Methods: Vgll3 OE mice were crossed with Tlr7 knock-out (KO) mice, and Vgll3 KO mice were treated with the TLR7 agonist imiquimod. Disease phenotypes were assessed by histology, ELISA for autoantibodies, and RNA-seq. VGLL3 binding at the TLR7 locus was assessed by CUT&RUN. Gene expression datasets from human cells with VGLL3 perturbation were examined for correlated lnRNAs, identifying NEAT1. TLR7-sensing HEKs were stimulated with NEAT1 or extracellular vesicles (EVs) from VGLL3 OE cells. Proximal biotinylation identified upstream regulators of VGLL3.

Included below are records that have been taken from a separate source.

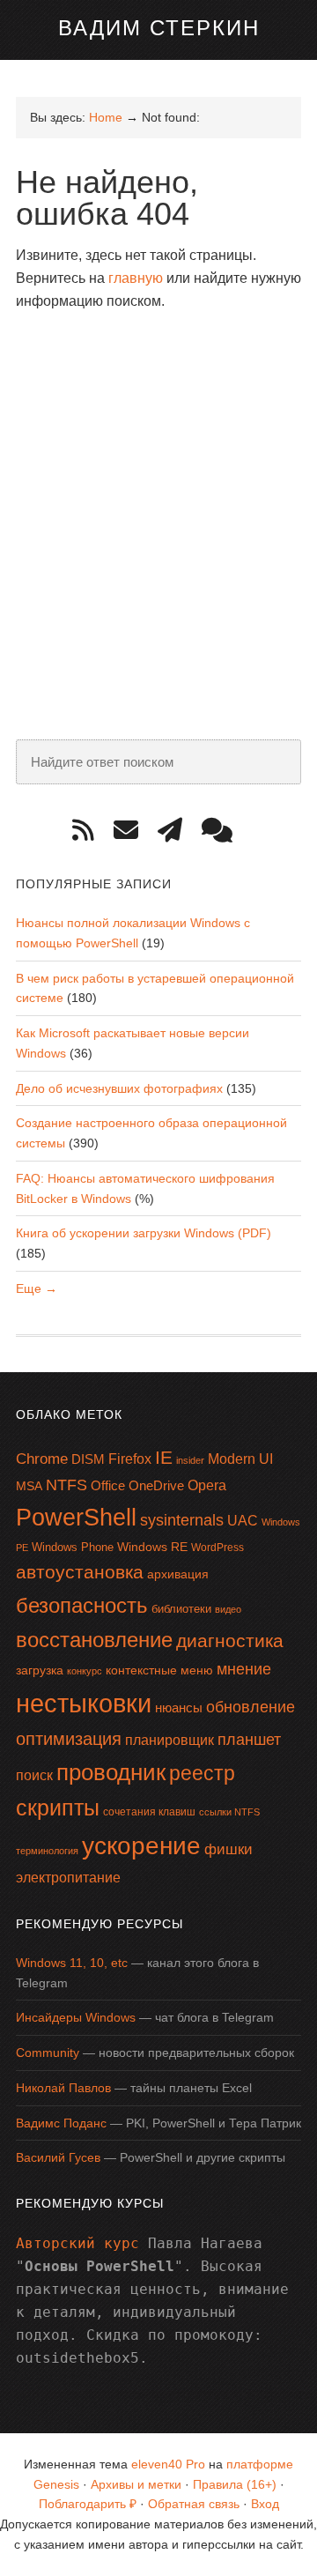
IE (164, 1457)
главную (135, 278)
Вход (265, 2504)
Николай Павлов (63, 2088)
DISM (88, 1459)
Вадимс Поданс (61, 2123)
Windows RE (152, 1547)
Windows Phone (73, 1547)
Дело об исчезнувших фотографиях (119, 1088)
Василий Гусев (58, 2157)
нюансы (179, 1707)
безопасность (82, 1605)
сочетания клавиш (149, 1812)
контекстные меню (159, 1670)
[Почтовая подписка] (132, 830)
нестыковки (83, 1703)
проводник (111, 1772)
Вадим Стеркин (159, 28)
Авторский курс (77, 2243)
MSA (29, 1486)
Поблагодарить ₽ (87, 2504)
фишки (228, 1849)
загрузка (39, 1670)
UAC (242, 1520)
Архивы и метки (136, 2484)
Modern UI (240, 1458)
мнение (244, 1669)
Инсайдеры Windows (76, 2017)
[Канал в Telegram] (176, 830)
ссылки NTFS (229, 1812)
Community (47, 2052)
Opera (207, 1485)
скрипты (58, 1808)
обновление (250, 1707)
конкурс (84, 1671)
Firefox (129, 1458)
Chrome (42, 1459)
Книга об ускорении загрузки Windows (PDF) (143, 1233)
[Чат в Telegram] (223, 830)
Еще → (36, 1288)
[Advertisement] (158, 489)
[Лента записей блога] (89, 830)
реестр (202, 1773)
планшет (249, 1739)
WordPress (217, 1547)
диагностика (230, 1640)
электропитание (68, 1877)
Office (108, 1485)
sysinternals (182, 1520)
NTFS (66, 1485)
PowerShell (76, 1517)
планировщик (169, 1740)
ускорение (141, 1846)
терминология (47, 1850)
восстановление (94, 1640)
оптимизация (69, 1738)
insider (190, 1460)
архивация (178, 1574)
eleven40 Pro (168, 2464)
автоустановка (80, 1572)
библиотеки (181, 1608)
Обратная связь (194, 2504)
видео (228, 1609)
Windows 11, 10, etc (72, 1963)
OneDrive (156, 1485)
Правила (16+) (234, 2484)
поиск (34, 1775)
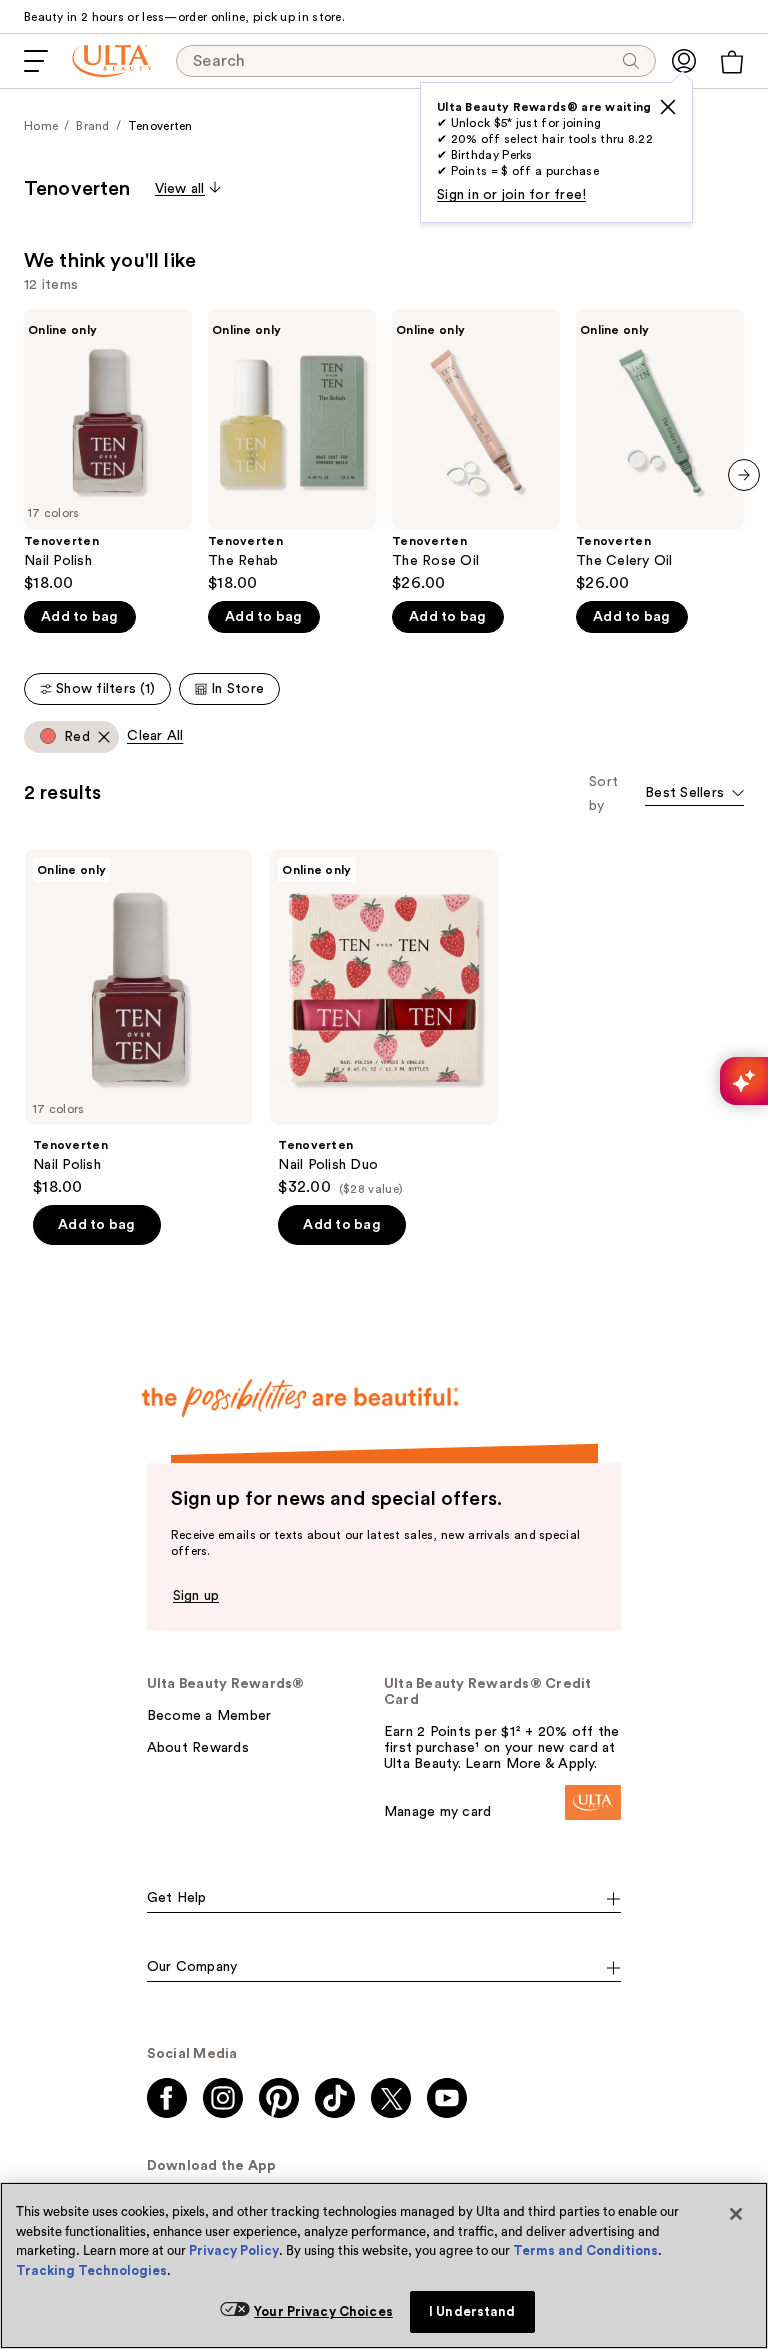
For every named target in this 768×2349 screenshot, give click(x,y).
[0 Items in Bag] (732, 62)
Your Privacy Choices (323, 2311)
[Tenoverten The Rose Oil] (476, 451)
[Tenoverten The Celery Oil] (660, 451)
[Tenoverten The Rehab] (292, 451)
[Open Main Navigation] (36, 61)
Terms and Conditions (585, 2250)
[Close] (736, 2214)
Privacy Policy (234, 2250)
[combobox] (694, 794)
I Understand (472, 2311)
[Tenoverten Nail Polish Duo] (383, 1023)
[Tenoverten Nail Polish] (108, 451)
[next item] (744, 475)
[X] (668, 107)
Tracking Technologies (91, 2270)
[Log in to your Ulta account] (684, 61)
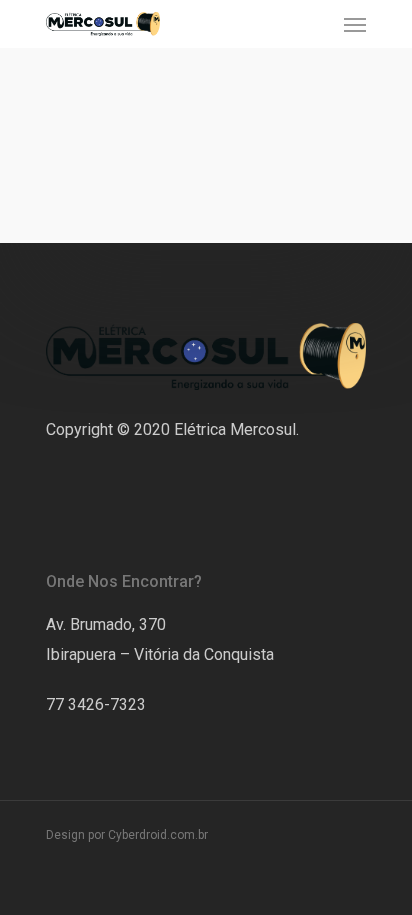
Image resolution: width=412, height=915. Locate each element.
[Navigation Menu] (355, 24)
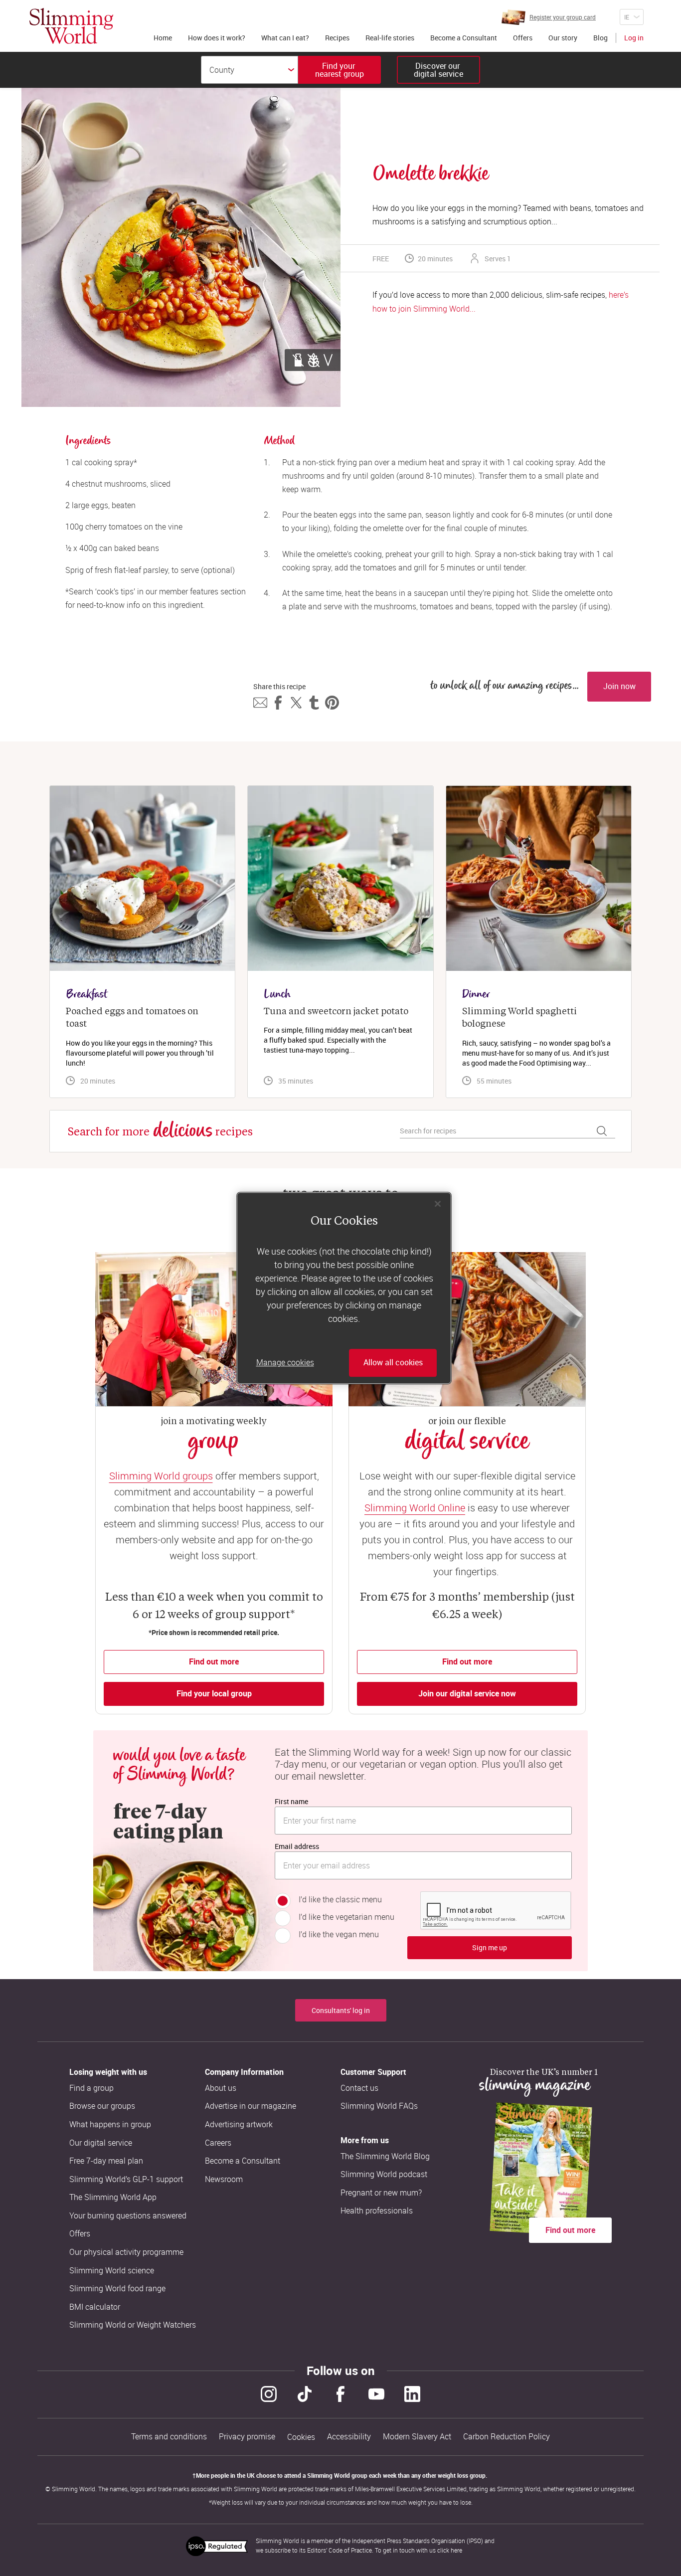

Results: Deletion of Tlr7 in Vgll3 OE mice did not prevent skin inflammation or splenomegaly; however, autoantibody production was reduced and inflammatory signature in skin and kidneys was attenuated, with stronger effect in females. Conversely, skin inflammation after imiquimod was diminished in Vgll3 KO mice (vs WT), accompanied by reduction of IFN-stimulated genes. CUT&RUN showed no VGLL3 binding near the TLR7 promoter, indicating indirect regulation. Instead, NEAT1 robustly activated TLR7, as did EVs from VGLL3 OE keratinocytes. KDM5C, an X-linked histone demethylase known to regulate XIST, was identified as an epigenetic regulator of VGLL3.

Conclusion: VGLL3 amplifies TLR7-driven inflammatory responses through indirect mechanisms involving NEAT1 and EV signaling, forming a feedforward loop that promotes IFN-mediated, sex-biased autoimmunity. Identification of KDM5C as a regulator of VGLL3 links this pathway to X-chromosome biology.